ASSIGNED TASK:
What lines of the data hold the string "toolbar"? Pull each one out.

--- --- ---

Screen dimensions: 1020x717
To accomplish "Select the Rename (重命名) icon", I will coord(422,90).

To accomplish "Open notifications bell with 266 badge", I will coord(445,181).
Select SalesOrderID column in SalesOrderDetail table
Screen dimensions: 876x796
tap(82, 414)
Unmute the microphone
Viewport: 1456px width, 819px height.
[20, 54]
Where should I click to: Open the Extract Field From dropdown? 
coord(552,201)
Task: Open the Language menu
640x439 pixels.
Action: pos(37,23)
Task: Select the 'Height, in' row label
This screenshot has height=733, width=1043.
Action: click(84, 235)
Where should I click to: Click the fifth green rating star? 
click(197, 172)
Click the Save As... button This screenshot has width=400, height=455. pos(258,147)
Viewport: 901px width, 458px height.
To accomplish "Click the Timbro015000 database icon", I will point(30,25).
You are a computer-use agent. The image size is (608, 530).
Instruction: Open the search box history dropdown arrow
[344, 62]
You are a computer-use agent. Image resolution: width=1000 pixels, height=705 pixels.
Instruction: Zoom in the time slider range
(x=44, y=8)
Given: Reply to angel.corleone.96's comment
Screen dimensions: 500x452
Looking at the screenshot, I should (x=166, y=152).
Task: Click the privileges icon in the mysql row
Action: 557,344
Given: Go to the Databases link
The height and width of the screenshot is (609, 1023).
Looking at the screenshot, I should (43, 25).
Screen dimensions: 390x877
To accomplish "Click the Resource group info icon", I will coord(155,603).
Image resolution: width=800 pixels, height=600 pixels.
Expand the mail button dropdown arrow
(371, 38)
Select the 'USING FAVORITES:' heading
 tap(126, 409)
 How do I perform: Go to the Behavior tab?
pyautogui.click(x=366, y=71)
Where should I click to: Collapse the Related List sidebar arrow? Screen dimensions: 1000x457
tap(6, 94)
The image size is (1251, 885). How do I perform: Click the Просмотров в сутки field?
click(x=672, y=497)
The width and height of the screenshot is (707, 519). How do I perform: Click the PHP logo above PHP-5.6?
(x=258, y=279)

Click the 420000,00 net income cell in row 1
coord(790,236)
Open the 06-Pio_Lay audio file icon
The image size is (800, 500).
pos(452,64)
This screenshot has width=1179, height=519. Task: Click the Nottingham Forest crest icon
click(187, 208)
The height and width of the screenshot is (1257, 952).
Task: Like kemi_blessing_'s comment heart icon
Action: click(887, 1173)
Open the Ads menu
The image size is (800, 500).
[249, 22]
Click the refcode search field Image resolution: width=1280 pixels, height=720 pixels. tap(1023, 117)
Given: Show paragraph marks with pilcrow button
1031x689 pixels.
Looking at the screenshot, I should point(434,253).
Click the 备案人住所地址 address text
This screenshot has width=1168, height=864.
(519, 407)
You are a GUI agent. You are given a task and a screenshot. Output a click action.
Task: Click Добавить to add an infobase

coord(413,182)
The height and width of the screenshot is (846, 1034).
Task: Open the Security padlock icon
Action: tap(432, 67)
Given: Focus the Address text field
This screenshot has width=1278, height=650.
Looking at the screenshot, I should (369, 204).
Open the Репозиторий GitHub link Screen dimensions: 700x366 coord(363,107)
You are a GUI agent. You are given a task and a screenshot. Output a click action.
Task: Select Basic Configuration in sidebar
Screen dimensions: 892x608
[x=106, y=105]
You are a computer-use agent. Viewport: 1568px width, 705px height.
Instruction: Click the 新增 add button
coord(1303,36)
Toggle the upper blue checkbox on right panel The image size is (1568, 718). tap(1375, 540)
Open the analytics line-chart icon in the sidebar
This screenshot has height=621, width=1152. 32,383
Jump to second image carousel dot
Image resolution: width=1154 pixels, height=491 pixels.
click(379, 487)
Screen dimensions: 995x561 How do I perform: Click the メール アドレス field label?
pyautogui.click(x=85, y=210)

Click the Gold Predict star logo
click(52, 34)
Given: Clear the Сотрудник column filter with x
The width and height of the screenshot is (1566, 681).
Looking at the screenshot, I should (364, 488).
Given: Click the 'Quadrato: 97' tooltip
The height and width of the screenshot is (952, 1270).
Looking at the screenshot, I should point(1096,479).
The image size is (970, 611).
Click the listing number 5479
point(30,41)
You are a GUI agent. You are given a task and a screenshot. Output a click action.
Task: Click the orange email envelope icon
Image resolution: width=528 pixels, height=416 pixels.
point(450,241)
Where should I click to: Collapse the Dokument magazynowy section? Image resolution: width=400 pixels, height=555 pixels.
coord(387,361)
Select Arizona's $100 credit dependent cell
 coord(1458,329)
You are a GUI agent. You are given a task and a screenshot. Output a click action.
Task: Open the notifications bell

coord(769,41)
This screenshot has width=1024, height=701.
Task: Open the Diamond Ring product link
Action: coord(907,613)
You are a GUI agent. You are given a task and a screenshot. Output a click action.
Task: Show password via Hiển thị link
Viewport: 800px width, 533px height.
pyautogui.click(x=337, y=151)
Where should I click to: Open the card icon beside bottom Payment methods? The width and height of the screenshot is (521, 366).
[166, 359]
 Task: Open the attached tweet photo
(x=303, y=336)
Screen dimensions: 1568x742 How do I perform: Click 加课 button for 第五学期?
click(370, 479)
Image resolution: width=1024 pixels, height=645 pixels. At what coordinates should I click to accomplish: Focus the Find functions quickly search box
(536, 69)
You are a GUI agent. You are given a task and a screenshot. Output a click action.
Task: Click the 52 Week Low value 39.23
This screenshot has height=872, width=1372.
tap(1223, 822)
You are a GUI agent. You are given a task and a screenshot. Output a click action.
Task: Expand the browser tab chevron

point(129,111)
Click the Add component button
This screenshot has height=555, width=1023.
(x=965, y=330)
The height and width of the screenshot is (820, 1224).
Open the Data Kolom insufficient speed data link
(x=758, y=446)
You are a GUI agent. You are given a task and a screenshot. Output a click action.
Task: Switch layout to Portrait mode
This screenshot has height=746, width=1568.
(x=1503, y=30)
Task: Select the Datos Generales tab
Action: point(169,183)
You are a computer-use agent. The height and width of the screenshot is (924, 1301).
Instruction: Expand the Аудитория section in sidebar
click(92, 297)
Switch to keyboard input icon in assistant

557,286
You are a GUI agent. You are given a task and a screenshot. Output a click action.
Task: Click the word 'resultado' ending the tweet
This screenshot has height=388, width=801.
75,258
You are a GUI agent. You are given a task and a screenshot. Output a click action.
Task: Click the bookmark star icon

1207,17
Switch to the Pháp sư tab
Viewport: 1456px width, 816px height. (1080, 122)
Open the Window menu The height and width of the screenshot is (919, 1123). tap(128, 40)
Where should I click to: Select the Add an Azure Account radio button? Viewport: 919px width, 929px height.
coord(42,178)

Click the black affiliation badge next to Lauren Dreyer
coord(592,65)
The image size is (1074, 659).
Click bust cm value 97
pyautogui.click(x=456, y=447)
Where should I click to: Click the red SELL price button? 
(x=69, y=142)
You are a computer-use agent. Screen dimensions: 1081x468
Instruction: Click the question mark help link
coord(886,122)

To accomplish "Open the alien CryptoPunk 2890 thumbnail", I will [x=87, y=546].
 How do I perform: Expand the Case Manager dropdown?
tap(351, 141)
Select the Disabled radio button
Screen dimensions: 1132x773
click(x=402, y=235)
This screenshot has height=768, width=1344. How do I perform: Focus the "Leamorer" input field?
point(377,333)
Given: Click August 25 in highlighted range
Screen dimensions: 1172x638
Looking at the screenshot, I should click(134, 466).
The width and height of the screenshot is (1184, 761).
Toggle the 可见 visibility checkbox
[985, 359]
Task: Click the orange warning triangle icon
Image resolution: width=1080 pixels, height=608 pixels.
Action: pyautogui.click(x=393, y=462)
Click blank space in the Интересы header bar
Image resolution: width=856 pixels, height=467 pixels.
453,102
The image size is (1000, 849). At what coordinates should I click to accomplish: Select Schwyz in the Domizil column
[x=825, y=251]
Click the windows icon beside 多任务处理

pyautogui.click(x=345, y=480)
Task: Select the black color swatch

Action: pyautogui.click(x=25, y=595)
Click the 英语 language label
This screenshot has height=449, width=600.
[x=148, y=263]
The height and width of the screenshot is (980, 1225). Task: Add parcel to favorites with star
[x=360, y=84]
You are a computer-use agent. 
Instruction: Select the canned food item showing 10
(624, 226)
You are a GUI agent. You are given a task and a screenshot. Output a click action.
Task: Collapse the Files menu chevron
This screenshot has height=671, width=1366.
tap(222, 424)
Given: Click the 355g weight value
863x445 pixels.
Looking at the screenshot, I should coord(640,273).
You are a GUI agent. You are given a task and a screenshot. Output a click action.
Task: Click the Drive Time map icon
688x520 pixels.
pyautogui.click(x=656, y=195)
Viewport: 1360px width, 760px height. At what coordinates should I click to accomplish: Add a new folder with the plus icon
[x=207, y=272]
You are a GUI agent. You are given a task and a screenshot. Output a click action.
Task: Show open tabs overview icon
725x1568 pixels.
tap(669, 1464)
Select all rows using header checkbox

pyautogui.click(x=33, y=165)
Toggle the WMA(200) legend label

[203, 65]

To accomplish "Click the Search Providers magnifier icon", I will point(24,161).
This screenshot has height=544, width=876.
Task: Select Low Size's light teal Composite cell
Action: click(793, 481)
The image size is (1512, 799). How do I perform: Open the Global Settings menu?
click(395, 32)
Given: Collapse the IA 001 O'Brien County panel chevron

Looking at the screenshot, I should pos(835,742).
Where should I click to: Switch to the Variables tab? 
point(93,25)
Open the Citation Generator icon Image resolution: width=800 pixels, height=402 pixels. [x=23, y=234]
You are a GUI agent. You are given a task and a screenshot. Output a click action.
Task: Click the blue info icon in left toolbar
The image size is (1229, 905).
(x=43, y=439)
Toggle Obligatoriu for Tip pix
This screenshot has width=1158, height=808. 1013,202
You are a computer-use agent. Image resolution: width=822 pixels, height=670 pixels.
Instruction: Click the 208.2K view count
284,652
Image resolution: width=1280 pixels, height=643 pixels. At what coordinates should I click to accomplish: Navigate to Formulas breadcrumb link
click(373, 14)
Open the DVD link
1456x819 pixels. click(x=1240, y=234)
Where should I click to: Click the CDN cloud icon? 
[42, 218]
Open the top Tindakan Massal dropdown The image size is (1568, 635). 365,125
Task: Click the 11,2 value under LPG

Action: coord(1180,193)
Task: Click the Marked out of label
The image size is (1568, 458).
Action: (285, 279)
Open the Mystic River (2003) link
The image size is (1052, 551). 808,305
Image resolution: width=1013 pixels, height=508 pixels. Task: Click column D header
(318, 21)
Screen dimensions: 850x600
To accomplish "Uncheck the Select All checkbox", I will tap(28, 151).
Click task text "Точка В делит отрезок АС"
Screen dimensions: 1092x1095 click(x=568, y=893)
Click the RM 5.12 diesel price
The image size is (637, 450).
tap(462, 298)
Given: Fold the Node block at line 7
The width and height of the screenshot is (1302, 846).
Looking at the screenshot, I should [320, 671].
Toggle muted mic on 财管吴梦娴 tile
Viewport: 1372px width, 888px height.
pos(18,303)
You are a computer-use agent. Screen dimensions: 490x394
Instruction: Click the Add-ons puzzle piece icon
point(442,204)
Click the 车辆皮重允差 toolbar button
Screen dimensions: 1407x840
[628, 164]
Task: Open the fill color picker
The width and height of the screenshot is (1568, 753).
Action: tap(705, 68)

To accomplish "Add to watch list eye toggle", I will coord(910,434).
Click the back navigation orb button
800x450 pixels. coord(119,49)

--- --- ---

SOLUTION TO THIS EXERCISE:
Task: Click the blue info icon in left toolbar
Click the 车辆皮重允差 toolbar button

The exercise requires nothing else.